── Entries supplied ──

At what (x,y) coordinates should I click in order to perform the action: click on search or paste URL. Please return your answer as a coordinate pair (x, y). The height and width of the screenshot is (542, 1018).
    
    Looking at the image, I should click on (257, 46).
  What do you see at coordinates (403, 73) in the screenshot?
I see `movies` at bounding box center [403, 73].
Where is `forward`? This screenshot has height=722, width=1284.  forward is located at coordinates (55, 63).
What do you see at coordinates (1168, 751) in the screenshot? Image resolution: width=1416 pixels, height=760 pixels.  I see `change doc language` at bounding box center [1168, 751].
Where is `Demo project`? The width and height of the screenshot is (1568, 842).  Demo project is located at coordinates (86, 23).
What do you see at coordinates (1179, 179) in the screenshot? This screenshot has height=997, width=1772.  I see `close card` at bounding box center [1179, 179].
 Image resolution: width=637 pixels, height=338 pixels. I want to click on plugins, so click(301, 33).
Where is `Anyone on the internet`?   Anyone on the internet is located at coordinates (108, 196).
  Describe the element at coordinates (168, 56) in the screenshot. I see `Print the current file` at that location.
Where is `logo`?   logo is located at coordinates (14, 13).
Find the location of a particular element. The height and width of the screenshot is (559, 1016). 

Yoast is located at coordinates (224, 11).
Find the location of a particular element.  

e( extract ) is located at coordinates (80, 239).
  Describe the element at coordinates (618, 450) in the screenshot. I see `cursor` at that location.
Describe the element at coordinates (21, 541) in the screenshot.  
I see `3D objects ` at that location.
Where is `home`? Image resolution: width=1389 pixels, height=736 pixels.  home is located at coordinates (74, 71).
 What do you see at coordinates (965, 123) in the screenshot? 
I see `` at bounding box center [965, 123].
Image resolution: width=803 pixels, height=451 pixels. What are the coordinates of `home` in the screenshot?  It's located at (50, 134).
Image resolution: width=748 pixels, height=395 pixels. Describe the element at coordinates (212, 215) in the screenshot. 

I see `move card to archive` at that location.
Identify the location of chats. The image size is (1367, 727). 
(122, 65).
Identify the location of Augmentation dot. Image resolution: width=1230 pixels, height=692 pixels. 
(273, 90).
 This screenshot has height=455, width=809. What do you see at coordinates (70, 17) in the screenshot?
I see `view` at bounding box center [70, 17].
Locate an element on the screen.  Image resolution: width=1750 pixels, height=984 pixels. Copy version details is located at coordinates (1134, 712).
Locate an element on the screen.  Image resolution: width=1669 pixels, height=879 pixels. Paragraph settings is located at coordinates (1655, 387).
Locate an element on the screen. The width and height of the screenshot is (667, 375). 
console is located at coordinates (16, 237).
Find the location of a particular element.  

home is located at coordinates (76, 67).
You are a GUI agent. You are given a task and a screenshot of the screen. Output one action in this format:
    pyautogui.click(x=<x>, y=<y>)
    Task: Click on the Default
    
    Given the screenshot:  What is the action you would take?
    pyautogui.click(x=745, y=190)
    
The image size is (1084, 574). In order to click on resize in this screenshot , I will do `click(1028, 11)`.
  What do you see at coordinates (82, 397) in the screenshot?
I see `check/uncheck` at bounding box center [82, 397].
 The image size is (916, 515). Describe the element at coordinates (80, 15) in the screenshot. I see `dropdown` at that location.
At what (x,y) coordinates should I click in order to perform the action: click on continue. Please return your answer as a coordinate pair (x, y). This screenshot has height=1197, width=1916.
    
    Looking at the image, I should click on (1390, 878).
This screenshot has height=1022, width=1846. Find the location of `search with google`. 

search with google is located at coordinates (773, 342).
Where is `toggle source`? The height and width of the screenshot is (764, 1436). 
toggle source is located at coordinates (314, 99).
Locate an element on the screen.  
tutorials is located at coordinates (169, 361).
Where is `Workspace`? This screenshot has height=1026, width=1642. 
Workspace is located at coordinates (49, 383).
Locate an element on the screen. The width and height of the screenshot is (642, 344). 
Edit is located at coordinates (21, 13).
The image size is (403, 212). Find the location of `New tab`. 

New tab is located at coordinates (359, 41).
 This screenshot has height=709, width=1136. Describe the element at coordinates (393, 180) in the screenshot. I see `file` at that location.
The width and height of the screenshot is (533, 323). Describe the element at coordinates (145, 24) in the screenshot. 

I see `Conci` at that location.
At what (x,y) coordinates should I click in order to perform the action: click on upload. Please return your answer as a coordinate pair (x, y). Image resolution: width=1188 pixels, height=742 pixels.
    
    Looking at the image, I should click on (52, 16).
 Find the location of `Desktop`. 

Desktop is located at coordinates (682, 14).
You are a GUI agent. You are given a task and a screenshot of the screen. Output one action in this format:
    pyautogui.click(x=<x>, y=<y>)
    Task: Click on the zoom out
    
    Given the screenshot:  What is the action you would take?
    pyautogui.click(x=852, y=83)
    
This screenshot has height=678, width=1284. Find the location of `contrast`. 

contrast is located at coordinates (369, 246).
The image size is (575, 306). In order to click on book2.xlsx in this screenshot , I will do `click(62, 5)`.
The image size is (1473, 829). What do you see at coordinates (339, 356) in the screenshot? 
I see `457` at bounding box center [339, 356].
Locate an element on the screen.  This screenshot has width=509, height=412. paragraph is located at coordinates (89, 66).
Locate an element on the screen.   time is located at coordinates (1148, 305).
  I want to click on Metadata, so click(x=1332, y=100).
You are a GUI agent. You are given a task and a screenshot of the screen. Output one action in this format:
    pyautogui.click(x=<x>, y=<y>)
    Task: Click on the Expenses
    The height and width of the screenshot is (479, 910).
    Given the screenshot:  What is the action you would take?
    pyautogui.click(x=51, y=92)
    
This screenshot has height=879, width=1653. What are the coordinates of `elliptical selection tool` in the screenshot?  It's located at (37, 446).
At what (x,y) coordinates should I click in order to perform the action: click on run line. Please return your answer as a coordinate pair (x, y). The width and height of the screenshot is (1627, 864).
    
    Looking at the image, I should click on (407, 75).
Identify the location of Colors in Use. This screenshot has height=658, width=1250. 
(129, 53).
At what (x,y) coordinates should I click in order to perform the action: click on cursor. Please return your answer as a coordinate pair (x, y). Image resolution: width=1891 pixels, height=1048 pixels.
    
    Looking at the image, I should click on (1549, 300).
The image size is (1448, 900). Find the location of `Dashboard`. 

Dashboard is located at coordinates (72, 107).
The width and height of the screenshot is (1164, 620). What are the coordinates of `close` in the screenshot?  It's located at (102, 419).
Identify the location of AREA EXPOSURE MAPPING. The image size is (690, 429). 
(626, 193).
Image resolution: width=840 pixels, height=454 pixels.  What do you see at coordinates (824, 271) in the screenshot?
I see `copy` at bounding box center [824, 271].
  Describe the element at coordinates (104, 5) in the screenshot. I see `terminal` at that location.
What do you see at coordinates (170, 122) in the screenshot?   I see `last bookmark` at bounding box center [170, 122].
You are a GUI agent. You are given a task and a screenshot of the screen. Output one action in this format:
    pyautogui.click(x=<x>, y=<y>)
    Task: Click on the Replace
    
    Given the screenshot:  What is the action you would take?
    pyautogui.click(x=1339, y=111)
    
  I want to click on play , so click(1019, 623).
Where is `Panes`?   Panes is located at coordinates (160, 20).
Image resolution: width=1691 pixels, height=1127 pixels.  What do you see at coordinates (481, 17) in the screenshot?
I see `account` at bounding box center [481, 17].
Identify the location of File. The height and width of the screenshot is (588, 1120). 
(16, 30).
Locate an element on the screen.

───

Written request >>
Reproduce all of the records above, substituting "Identify where a specific element is located" for each occurrence of "Find the location of a particular element" and leaving everything else unchanged.

Task response >>
At what (x,y) coordinates should I click in order to perform the action: click on search or paste URL. Please return your answer as a coordinate pair (x, y). The height and width of the screenshot is (542, 1018).
    
    Looking at the image, I should click on (257, 46).
  What do you see at coordinates (403, 73) in the screenshot?
I see `movies` at bounding box center [403, 73].
Where is `forward`? This screenshot has height=722, width=1284.  forward is located at coordinates (55, 63).
What do you see at coordinates (1168, 751) in the screenshot? Image resolution: width=1416 pixels, height=760 pixels.  I see `change doc language` at bounding box center [1168, 751].
Where is `Demo project`? The width and height of the screenshot is (1568, 842).  Demo project is located at coordinates (86, 23).
What do you see at coordinates (1179, 179) in the screenshot? This screenshot has height=997, width=1772.  I see `close card` at bounding box center [1179, 179].
 Image resolution: width=637 pixels, height=338 pixels. I want to click on plugins, so click(301, 33).
Where is `Anyone on the internet`?   Anyone on the internet is located at coordinates (108, 196).
  Describe the element at coordinates (168, 56) in the screenshot. I see `Print the current file` at that location.
Where is `logo`?   logo is located at coordinates (14, 13).
Identify where a specific element is located. The height and width of the screenshot is (559, 1016). 

Yoast is located at coordinates (224, 11).
Identify where a specific element is located.  

e( extract ) is located at coordinates (80, 239).
  Describe the element at coordinates (618, 450) in the screenshot. I see `cursor` at that location.
Describe the element at coordinates (21, 541) in the screenshot.  
I see `3D objects ` at that location.
Where is `home`? Image resolution: width=1389 pixels, height=736 pixels.  home is located at coordinates (74, 71).
 What do you see at coordinates (965, 123) in the screenshot? 
I see `` at bounding box center [965, 123].
Image resolution: width=803 pixels, height=451 pixels. What are the coordinates of `home` in the screenshot?  It's located at (50, 134).
Image resolution: width=748 pixels, height=395 pixels. Describe the element at coordinates (212, 215) in the screenshot. 

I see `move card to archive` at that location.
Identify the location of chats. The image size is (1367, 727). 
(122, 65).
Identify the location of Augmentation dot. Image resolution: width=1230 pixels, height=692 pixels. 
(273, 90).
 This screenshot has height=455, width=809. What do you see at coordinates (70, 17) in the screenshot?
I see `view` at bounding box center [70, 17].
Locate an element on the screen.  Image resolution: width=1750 pixels, height=984 pixels. Copy version details is located at coordinates (1134, 712).
Locate an element on the screen.  Image resolution: width=1669 pixels, height=879 pixels. Paragraph settings is located at coordinates (1655, 387).
Locate an element on the screen. The width and height of the screenshot is (667, 375). 
console is located at coordinates (16, 237).
Identify where a specific element is located.  

home is located at coordinates (76, 67).
You are a GUI agent. You are given a task and a screenshot of the screen. Output one action in this format:
    pyautogui.click(x=<x>, y=<y>)
    Task: Click on the Default
    
    Given the screenshot:  What is the action you would take?
    pyautogui.click(x=745, y=190)
    
The image size is (1084, 574). In order to click on resize in this screenshot , I will do `click(1028, 11)`.
  What do you see at coordinates (82, 397) in the screenshot?
I see `check/uncheck` at bounding box center [82, 397].
 The image size is (916, 515). Describe the element at coordinates (80, 15) in the screenshot. I see `dropdown` at that location.
At what (x,y) coordinates should I click in order to perform the action: click on continue. Please return your answer as a coordinate pair (x, y). This screenshot has height=1197, width=1916.
    
    Looking at the image, I should click on (1390, 878).
This screenshot has height=1022, width=1846. Find the location of `search with google`. 

search with google is located at coordinates (773, 342).
Where is `toggle source`? The height and width of the screenshot is (764, 1436). 
toggle source is located at coordinates (314, 99).
Locate an element on the screen.  
tutorials is located at coordinates (169, 361).
Where is `Workspace`? This screenshot has height=1026, width=1642. 
Workspace is located at coordinates (49, 383).
Locate an element on the screen. The width and height of the screenshot is (642, 344). 
Edit is located at coordinates (21, 13).
The image size is (403, 212). Find the location of `New tab`. 

New tab is located at coordinates (359, 41).
 This screenshot has height=709, width=1136. Describe the element at coordinates (393, 180) in the screenshot. I see `file` at that location.
The width and height of the screenshot is (533, 323). Describe the element at coordinates (145, 24) in the screenshot. 

I see `Conci` at that location.
At what (x,y) coordinates should I click in order to perform the action: click on upload. Please return your answer as a coordinate pair (x, y). Image resolution: width=1188 pixels, height=742 pixels.
    
    Looking at the image, I should click on (52, 16).
 Find the location of `Desktop`. 

Desktop is located at coordinates (682, 14).
You are a GUI agent. You are given a task and a screenshot of the screen. Output one action in this format:
    pyautogui.click(x=<x>, y=<y>)
    Task: Click on the zoom out
    
    Given the screenshot:  What is the action you would take?
    pyautogui.click(x=852, y=83)
    
This screenshot has height=678, width=1284. Find the location of `contrast`. 

contrast is located at coordinates (369, 246).
The image size is (575, 306). In order to click on book2.xlsx in this screenshot , I will do `click(62, 5)`.
The image size is (1473, 829). What do you see at coordinates (339, 356) in the screenshot? 
I see `457` at bounding box center [339, 356].
Locate an element on the screen.  This screenshot has width=509, height=412. paragraph is located at coordinates (89, 66).
Locate an element on the screen.   time is located at coordinates (1148, 305).
  I want to click on Metadata, so click(x=1332, y=100).
You are a GUI agent. You are given a task and a screenshot of the screen. Output one action in this format:
    pyautogui.click(x=<x>, y=<y>)
    Task: Click on the Expenses
    The height and width of the screenshot is (479, 910).
    Given the screenshot:  What is the action you would take?
    pyautogui.click(x=51, y=92)
    
This screenshot has height=879, width=1653. What are the coordinates of `elliptical selection tool` in the screenshot?  It's located at (37, 446).
At what (x,y) coordinates should I click in order to perform the action: click on run line. Please return your answer as a coordinate pair (x, y). The width and height of the screenshot is (1627, 864).
    
    Looking at the image, I should click on (407, 75).
Identify the location of Colors in Use. This screenshot has height=658, width=1250. 
(129, 53).
At what (x,y) coordinates should I click in order to perform the action: click on cursor. Please return your answer as a coordinate pair (x, y). Image resolution: width=1891 pixels, height=1048 pixels.
    
    Looking at the image, I should click on (1549, 300).
The image size is (1448, 900). Find the location of `Dashboard`. 

Dashboard is located at coordinates (72, 107).
The width and height of the screenshot is (1164, 620). What are the coordinates of `close` in the screenshot?  It's located at (102, 419).
Identify the location of AREA EXPOSURE MAPPING. The image size is (690, 429). 
(626, 193).
Image resolution: width=840 pixels, height=454 pixels.  What do you see at coordinates (824, 271) in the screenshot?
I see `copy` at bounding box center [824, 271].
  Describe the element at coordinates (104, 5) in the screenshot. I see `terminal` at that location.
What do you see at coordinates (170, 122) in the screenshot?   I see `last bookmark` at bounding box center [170, 122].
You are a GUI agent. You are given a task and a screenshot of the screen. Output one action in this format:
    pyautogui.click(x=<x>, y=<y>)
    Task: Click on the Replace
    
    Given the screenshot:  What is the action you would take?
    pyautogui.click(x=1339, y=111)
    
  I want to click on play , so click(1019, 623).
Where is `Panes`?   Panes is located at coordinates (160, 20).
Image resolution: width=1691 pixels, height=1127 pixels.  What do you see at coordinates (481, 17) in the screenshot?
I see `account` at bounding box center [481, 17].
Identify the location of File. The height and width of the screenshot is (588, 1120). 
(16, 30).
Locate an element on the screen.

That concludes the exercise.